TEXT BLOCK ::
"""

In a political climate where legislators in many U.S. states are restricting and banning gender-affirming care for trans people, this executive order is seen as a much-needed safeguard for trans and gender-expansive individuals who need gender-affirming care. 

“Our transgender and gender-expansive community is a vital part of our city — as parents, neighbors, friends, family, co-workers, business owners, city employees and so much more,” Celena Morrison, executive director of the city’s Office of LGBT Affairs, said at the press conference. “As such, Philadelphia and this administration has long been committed to promoting the equal rights and protections of trans and gender-expansive communities. The Philadelphia Fair Practices Ordinance already prohibits discrimination based on a person’s gender identity, but our transgender and gender-expansive community is still under attack.”

Currently, five U.S. states passed outright bans on best practice medical care for trans youth, according to the Movement Advancement Project. Those states are Florida, Alabama, Oklahoma, North Dakota and Idaho. Twenty-one U.S. states have passed bans on best practice medical and surgical care for trans youth, but thanks to legal challenges, not all state bans are necessarily in effect. Pennsylvania currently has no such ban.

“People are in search of new affirming places to call home, and Philadelphia shines as a beacon of safety,” Darius McLean, chief operating officer at William Way LGBT Community Center, said at the press conference. “With LGBTQ+ nondiscrimination protections that go above and beyond what even the state of Pennsylvania currently offers, Philadelphia has positioned itself as a refuge for our community and parents who wish to raise their kids in an LGBTQ+-affirming place.”

"""

LISTED ENTRIES ::

"""

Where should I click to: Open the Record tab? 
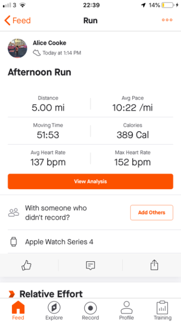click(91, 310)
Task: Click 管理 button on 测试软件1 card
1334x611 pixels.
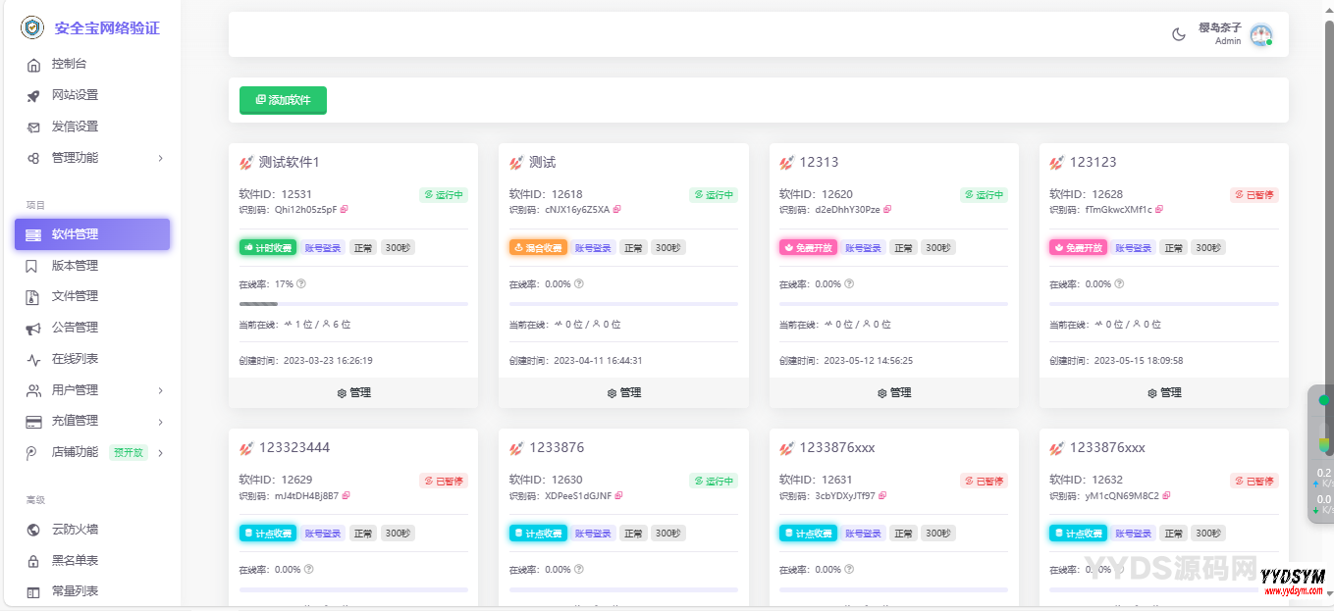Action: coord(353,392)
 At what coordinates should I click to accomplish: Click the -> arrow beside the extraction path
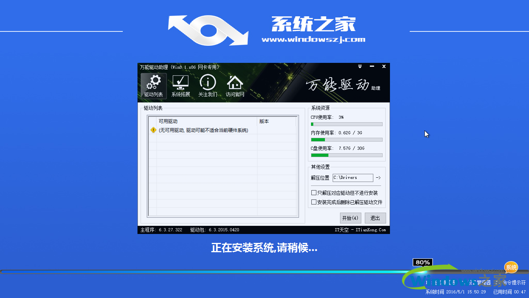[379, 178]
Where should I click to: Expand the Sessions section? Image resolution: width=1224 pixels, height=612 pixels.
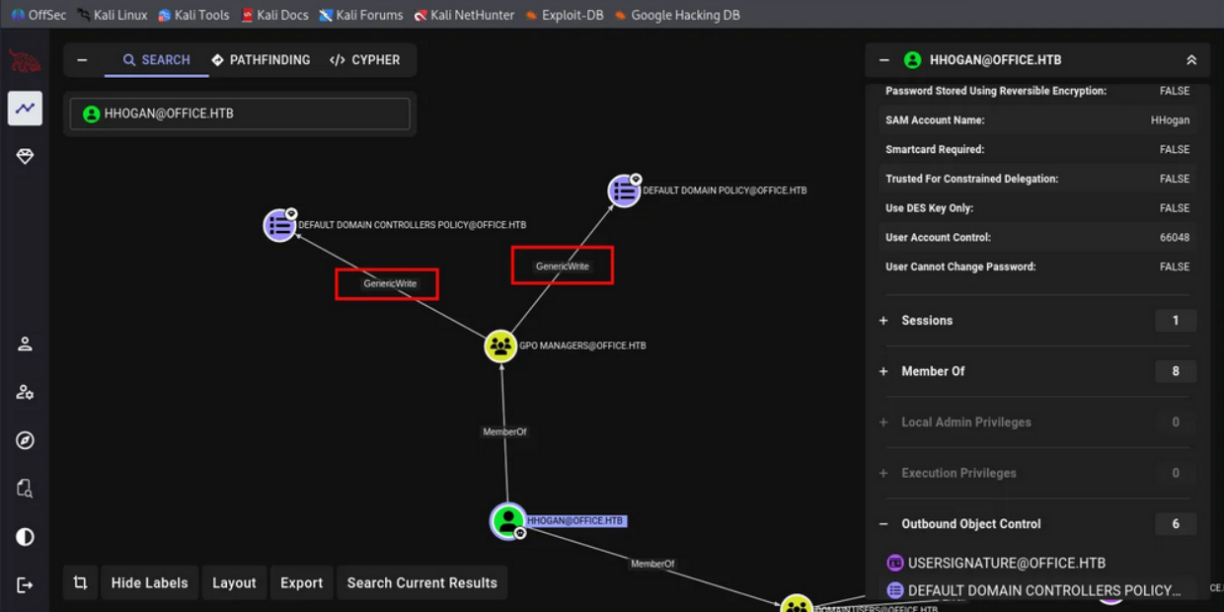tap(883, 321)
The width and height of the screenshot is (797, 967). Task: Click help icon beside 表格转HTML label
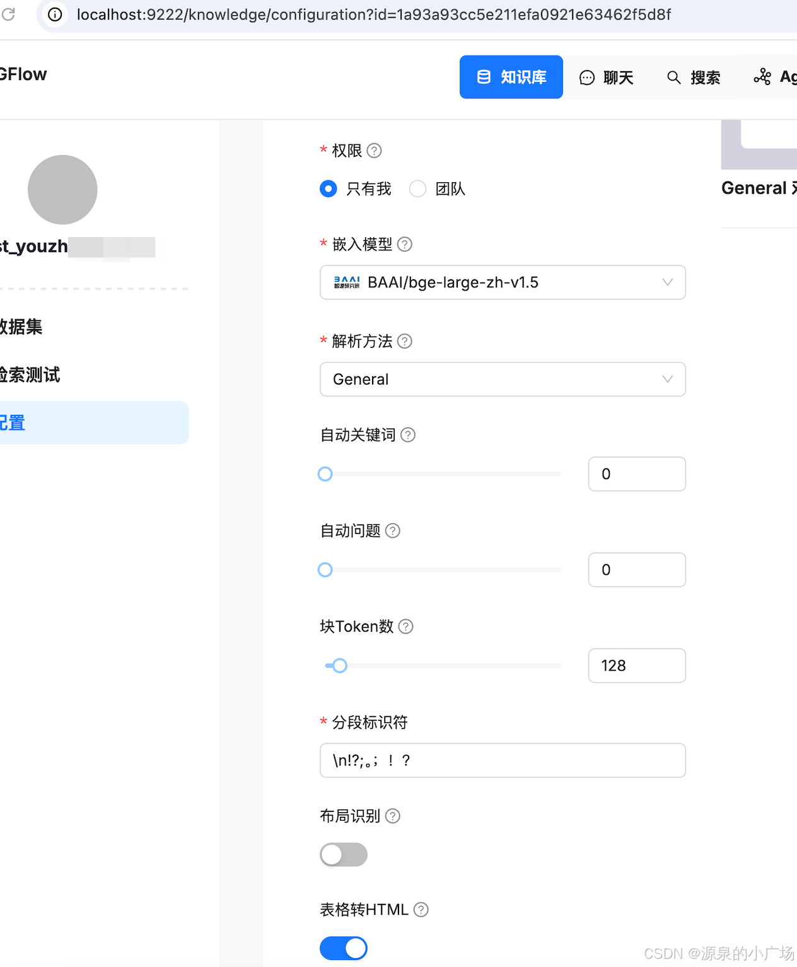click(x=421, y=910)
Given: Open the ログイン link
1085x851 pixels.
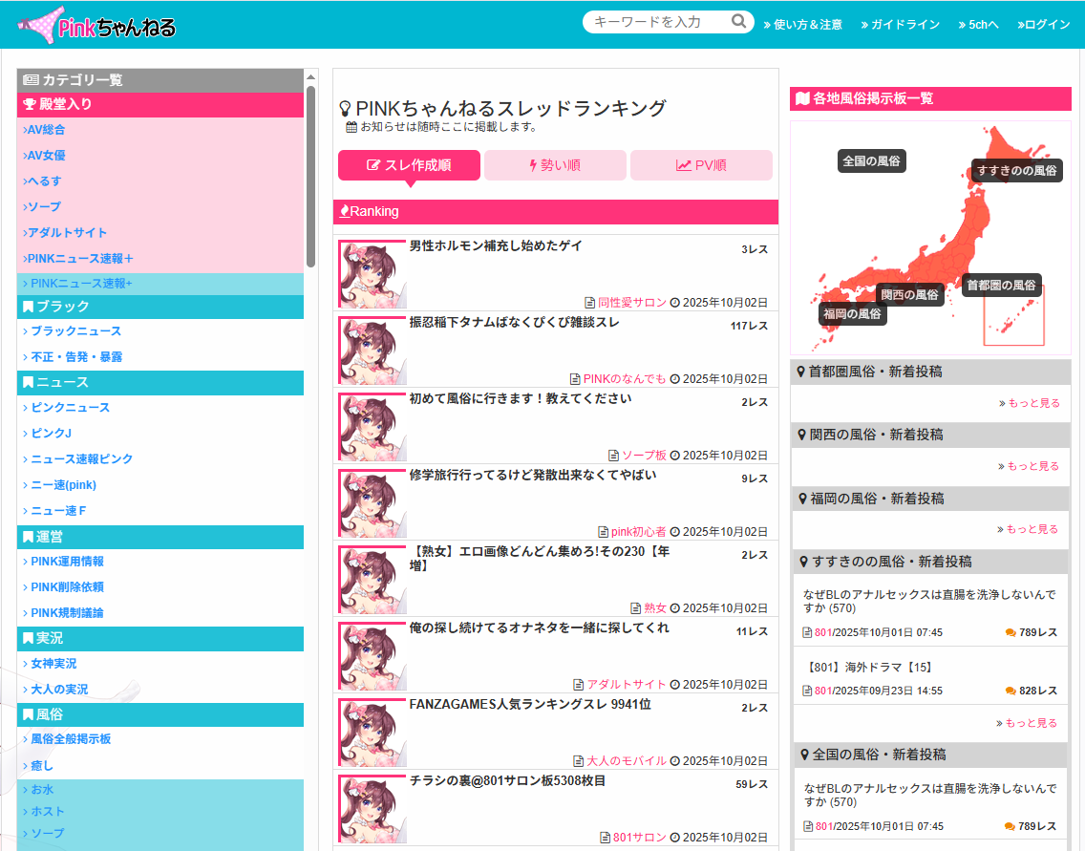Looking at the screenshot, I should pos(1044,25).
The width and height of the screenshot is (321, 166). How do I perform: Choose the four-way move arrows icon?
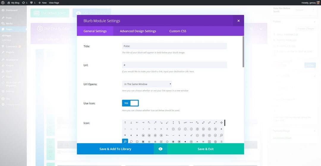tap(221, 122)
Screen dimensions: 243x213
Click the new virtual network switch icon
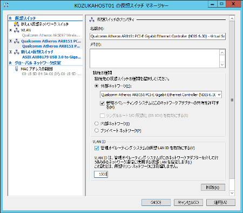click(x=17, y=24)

"""

REQUIRED WORK ::
a) In the article on Philadelphia's gender-affirming care order, rewrite the part from "In a political" up to and including "need gender-affirming care.", swapping "safeguard" for "protection".
b) Write the next part of the article on Philadelphia's gender-affirming care order, picking up after its last sentence.

RESPONSES ::
a)
In a political climate where legislators in many U.S. states are restricting and banning gender-affirming care for trans people, this executive order is seen as a much-needed protection for trans and gender-expansive individuals who need gender-affirming care.

b)
The Movement Advancement Project also indicates that Pennsylvania does not currently have a shield law that protects access to transgender health care, nor does it have a law that bans health insurance providers from excluding coverage of gender-affirming health care.

“Today’s executive order sends a message that we love our trans family and want you here in Philadelphia,” Sultan Shakir, president and executive officer at Mazzoni Center, said at the press conference. “Today’s executive order also sends a message that we respect and value our medical providers here in Philadelphia — our doctors or nurses or medical assistants, our front desk staff, our facility staff, all of whom are working to provide care to a community that is increasingly under attack.”

Bri Golphin, organizer with Philly Trans March, has been advocating and fighting with other local activists, separate from the Office of LGBT Affairs, for Philadelphia to become a safe haven for gender-affirming care. 

“An actual legislative bill would have have been better instead of this executive order,” Golphin told PGN. “That’s what we were aiming for.”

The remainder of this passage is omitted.